* TO DO *
Locate the word "KUALITAS" in the data below, then copy every line that holds it.

++++++++++

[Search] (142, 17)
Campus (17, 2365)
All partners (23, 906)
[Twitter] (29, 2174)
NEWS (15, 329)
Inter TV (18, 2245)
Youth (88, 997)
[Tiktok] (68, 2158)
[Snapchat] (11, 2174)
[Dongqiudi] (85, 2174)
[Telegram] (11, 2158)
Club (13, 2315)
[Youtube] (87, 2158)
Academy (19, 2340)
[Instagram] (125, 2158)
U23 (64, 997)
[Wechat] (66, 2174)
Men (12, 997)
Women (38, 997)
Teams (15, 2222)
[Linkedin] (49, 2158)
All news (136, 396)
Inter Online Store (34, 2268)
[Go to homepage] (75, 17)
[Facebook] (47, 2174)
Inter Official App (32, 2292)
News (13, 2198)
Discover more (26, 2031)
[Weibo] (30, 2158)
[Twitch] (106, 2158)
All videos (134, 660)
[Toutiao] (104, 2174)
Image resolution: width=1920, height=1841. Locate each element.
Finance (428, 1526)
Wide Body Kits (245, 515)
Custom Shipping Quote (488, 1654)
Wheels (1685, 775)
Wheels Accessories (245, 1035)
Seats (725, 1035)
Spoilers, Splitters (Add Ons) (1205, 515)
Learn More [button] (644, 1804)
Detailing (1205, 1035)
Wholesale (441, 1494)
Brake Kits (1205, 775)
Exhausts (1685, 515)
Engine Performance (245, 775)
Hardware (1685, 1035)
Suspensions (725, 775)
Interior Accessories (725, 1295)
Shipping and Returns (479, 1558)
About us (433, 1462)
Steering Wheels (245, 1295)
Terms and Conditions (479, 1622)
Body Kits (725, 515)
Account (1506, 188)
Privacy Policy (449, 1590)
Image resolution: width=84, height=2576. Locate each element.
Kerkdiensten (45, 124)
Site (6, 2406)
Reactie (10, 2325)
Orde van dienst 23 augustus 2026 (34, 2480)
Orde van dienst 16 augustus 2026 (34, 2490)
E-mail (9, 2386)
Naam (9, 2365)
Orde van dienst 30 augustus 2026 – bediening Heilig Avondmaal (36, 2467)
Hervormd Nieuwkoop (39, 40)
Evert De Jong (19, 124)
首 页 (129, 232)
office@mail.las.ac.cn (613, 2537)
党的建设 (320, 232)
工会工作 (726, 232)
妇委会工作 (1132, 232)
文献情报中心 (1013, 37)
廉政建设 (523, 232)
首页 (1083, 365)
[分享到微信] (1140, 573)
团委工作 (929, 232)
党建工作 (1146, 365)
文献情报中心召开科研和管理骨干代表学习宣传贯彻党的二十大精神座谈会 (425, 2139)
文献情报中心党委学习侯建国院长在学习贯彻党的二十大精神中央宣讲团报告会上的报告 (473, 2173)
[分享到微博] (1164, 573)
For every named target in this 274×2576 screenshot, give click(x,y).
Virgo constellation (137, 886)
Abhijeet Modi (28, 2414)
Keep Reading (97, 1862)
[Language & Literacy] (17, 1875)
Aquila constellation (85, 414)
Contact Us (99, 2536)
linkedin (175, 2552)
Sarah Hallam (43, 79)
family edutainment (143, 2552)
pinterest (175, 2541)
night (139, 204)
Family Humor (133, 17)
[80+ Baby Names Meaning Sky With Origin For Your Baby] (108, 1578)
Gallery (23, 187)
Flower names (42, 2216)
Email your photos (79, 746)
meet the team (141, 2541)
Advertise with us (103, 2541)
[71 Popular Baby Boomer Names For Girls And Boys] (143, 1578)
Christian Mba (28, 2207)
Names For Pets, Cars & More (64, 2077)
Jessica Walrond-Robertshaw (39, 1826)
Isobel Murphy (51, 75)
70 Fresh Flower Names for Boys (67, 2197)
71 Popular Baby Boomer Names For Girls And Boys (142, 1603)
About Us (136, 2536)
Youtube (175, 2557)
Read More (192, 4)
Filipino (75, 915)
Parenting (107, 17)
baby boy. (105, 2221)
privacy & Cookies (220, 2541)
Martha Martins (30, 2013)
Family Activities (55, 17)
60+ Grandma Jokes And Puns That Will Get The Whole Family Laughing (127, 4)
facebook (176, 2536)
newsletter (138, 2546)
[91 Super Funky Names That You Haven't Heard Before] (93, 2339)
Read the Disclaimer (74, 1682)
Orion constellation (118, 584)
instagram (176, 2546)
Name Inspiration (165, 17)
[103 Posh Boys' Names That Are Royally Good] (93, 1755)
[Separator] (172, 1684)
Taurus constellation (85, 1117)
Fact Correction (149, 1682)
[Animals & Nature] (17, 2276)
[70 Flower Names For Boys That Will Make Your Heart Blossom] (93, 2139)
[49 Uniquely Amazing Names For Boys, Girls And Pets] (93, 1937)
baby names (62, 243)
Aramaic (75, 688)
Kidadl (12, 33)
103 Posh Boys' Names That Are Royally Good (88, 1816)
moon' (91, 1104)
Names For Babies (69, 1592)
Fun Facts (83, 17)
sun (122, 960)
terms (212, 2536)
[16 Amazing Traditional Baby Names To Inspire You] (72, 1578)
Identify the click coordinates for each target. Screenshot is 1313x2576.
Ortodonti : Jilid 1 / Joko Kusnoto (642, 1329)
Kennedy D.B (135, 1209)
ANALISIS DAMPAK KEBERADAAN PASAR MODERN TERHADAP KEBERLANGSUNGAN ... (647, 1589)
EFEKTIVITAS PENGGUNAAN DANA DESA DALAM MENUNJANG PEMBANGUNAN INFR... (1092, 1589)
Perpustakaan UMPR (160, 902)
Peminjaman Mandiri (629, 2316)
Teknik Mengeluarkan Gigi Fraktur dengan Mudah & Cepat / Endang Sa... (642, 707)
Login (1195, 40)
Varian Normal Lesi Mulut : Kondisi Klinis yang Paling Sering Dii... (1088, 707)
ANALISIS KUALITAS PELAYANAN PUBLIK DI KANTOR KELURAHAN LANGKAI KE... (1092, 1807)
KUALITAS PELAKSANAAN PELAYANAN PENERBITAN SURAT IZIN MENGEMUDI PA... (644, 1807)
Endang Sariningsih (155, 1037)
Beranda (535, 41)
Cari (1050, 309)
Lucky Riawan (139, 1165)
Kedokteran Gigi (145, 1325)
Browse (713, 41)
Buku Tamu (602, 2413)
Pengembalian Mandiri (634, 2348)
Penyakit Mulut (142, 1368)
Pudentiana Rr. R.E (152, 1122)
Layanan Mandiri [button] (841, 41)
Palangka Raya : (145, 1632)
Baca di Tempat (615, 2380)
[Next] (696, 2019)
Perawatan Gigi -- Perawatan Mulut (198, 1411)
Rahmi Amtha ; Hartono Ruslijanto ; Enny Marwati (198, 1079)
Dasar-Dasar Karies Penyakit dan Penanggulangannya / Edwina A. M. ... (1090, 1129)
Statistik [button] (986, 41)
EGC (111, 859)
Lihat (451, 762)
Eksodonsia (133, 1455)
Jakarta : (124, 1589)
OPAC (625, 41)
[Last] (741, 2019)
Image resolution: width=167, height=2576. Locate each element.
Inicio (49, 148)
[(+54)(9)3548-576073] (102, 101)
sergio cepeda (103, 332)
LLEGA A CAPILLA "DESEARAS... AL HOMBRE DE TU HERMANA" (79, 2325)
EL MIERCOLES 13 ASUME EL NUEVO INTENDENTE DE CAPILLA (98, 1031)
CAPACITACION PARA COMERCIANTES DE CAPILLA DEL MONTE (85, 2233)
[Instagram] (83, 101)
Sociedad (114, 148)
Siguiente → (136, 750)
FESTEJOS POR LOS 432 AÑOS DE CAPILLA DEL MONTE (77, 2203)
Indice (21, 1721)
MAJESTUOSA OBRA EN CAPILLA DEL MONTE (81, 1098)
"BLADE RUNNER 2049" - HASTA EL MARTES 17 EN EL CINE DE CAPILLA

++++++++++

* TASK OUTPUT *
ANALISIS KUALITAS PELAYANAN PUBLIK DI KANTOR KELURAHAN LANGKAI KE... (1092, 1807)
KUALITAS PELAKSANAAN PELAYANAN PENERBITAN SURAT IZIN MENGEMUDI PA... (644, 1807)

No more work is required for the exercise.